In their natural form, coffee and tea can be healthy beverage choices. Unfortunately, too many people can’t resist adding sugar. Caffeinated coffee and tea can also dry out your mouth. Frequent drinks of coffee and tea may also stain your teeth. If you do consume, make sure to drink plenty of water and try to keep the add-ons to a minimum.
Oranges, grapefruits, and lemons are tasty as both fruits and juices and are packed with vitamin C. But their acid content can erode enamel, making teeth more vulnerable to decay. Even squeezing a lemon or lime into water adds acid to a drink. Plus, acid from citrus can be bothersome to mouth sores. If you want to get a dose of their antioxidants and vitamins, eat and drink them in moderation at mealtime and rinse with water afterwards.

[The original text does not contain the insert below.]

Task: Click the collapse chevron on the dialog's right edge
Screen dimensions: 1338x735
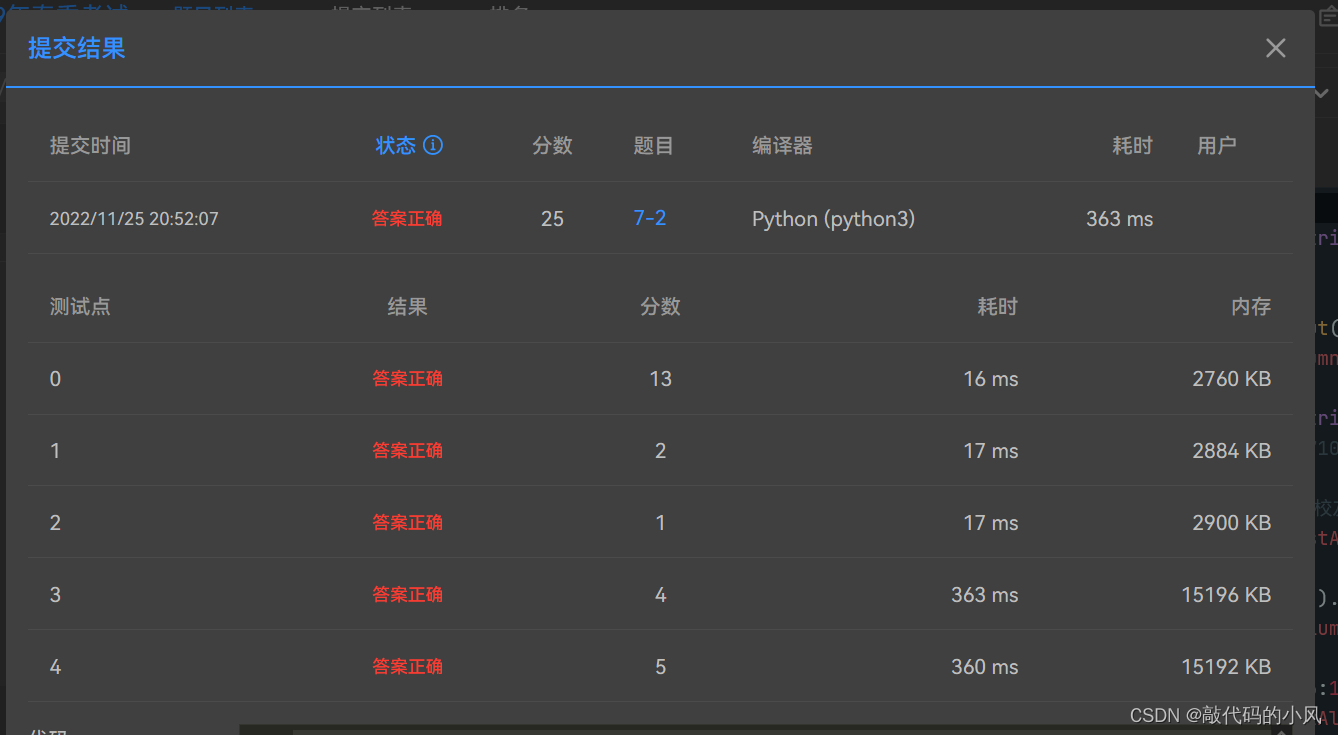Action: pyautogui.click(x=1321, y=92)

The crunch of a potato chip is eternally satisfying to many of us. Unfortunately, they’re loaded with starch, which becomes sugar that can get trapped in and between the teeth and feed the bacteria in the plaque. Since we rarely have just one, the acid production from the chips lingers and lasts awhile. After you’ve gorged on a bag, floss to remove the trapped particles.
You likely assume that dried fruits are a healthy snack. That may be true, but many dried fruits — apricots, prunes, figs, and raisins, to name a few — are sticky. They get stuck and cling in the teeth and their crevices, leaving behind lots of sugar. If you do like to eat dried fruits, make sure you rinse your mouth with water, and then brush and floss after. And because they’re less concentrated with sugar, it is a better choice to eat the fresh versions instead!
There’s no doubt a cold sports drink is refreshing after a good workout. But these drinks are usually high in sugar. Like soda or candy, sugary sports drinks create an acid attack on the enamel of your teeth. Drinking them frequently can lead to decay. A better way to for your kids to stay hydrated after sports or play is to chug sugar-free, calorie-free water.